And God said, “Let there be light,” and there was light. And God saw that the light was good. And God separated the light from the darkness. God called the light Day, and the darkness he called Night. And there was evening and there was morning, the first day.
This is the Word of the Lord.
Thanks be to God.
Ascribe to the Lord, O heavenly beings,
ascribe to the Lord glory and strength.
Ascribe to the Lord the glory due his name;
worship the Lord in the splendor of holiness.
The voice of the Lord is over the waters;
the God of glory thunders,
the Lord, over many waters.
The voice of the Lord is powerful;
the voice of the Lord is full of majesty.
The voice of the Lord breaks the cedars;
the Lord breaks the cedars of Lebanon.
He makes Lebanon to skip like a calf,
and Sirion like a young wild ox.
The voice of the Lord
flashes forth flames of fire.
The voice of the Lord shakes the wilderness;
the Lord shakes the wilderness of Kadesh.
The voice of the Lord makes the deer give birth
and strips the forests bare,
and in his temple all cry, “Glory!”
The Lord sits enthroned over the flood;
the Lord sits enthroned as king forever.
May the Lord give strength to his people!
May the Lord bless his people with peace!
Glory be to the Father and to the Son
and to the Holy Spirit;
as it was in the beginning,
is now, and will be forever. Amen.
SECOND LESSON Romans 6:1-11
What shall we say then? Are we to continue in sin that grace may abound? By no means! How can we who died to sin still live in it? Do you not know that all of us who have been baptized into Christ Jesus were baptized into his death? We were buried therefore with him by baptism into death, in order that, just as Christ was raised from the dead by the glory of the Father, we too might walk in newness of life.
For if we have been united with him in a death like his, we shall certainly be united with him in a resurrection like his. We know that our old self was crucified with him in order that the body of sin might be brought to nothing, so that we would no longer be enslaved to sin. For one who has died has been set free from sin. Now if we have died with Christ, we believe that we will also live with him. We know that Christ being raised from the dead will never die again; death no longer has dominion over him. For the death he died he died to sin, once for all, but the life he lives he lives to God. So you also must consider yourselves dead to sin and alive to God in Christ Jesus.
This is the Word of the Lord.
Thanks be to God.
Lord, to whom shall we go?
You have the words of eternal life.
GOSPEL Mark 1:4-11
The Holy Gospel according to St. Mark, the 1st chapter.
Glory to You, O Lord.
John appeared, baptizing in the wilderness and proclaiming a baptism of repentance for the forgiveness of sins. And all the country of Judea and all Jerusalem were going out to him and were being baptized by him in the river Jordan, confessing their sins. Now John was clothed with camel’s hair and wore a leather belt around his waist and ate locusts and wild honey. And he preached, saying, “After me comes he who is mightier than I, the strap of whose sandals I am not worthy to stoop down and untie. I have baptized you with water, but he will baptize you with the Holy Spirit.”
In those days Jesus came from Nazareth of Galilee and was baptized by John in the Jordan. And when he came up out of the water, immediately he saw the heavens opening and the Spirit descending on him like a dove. And a voice came from heaven, “You are my beloved Son; with you I am well pleased.”
This is the Gospel of the Lord.

Goal A - Return the passage of the scripture readings starting with "Ascribe to the Lord the" and going on through "flames of fire.", copied word for word.
Goal B - State whether each statement agrees with the scripture readings, answering yes or no and quoting the deciding words: (i) John ate locusts and wild honey; (ii) Jesus came from Jerusalem to be baptized by John; (iii) the Lord makes Lebanon skip like a young wild ox.
The data is separate material with no connection to the scripture readings.

Recorded information -
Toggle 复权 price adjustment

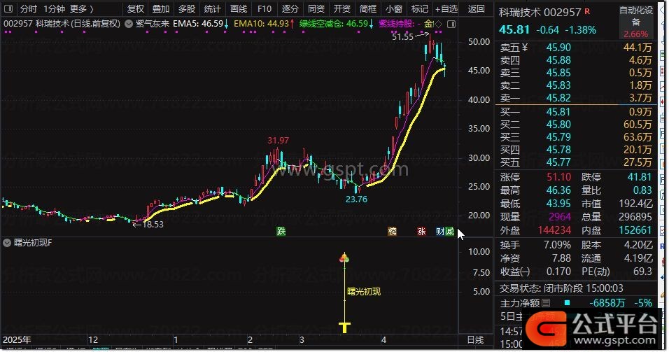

Task result A -
Ascribe to the Lord the glory due his name;
worship the Lord in the splendor of holiness.
The voice of the Lord is over the waters;
the God of glory thunders,
the Lord, over many waters.
The voice of the Lord is powerful;
the voice of the Lord is full of majesty.
The voice of the Lord breaks the cedars;
the Lord breaks the cedars of Lebanon.
He makes Lebanon to skip like a calf,
and Sirion like a young wild ox.
The voice of the Lord
flashes forth flames of fire.

Task result B -
(i) Yes: "ate locusts and wild honey."
(ii) No: "Jesus came from Nazareth of Galilee and was baptized by John in the Jordan."
(iii) No: "He makes Lebanon to skip like a calf, and Sirion like a young wild ox."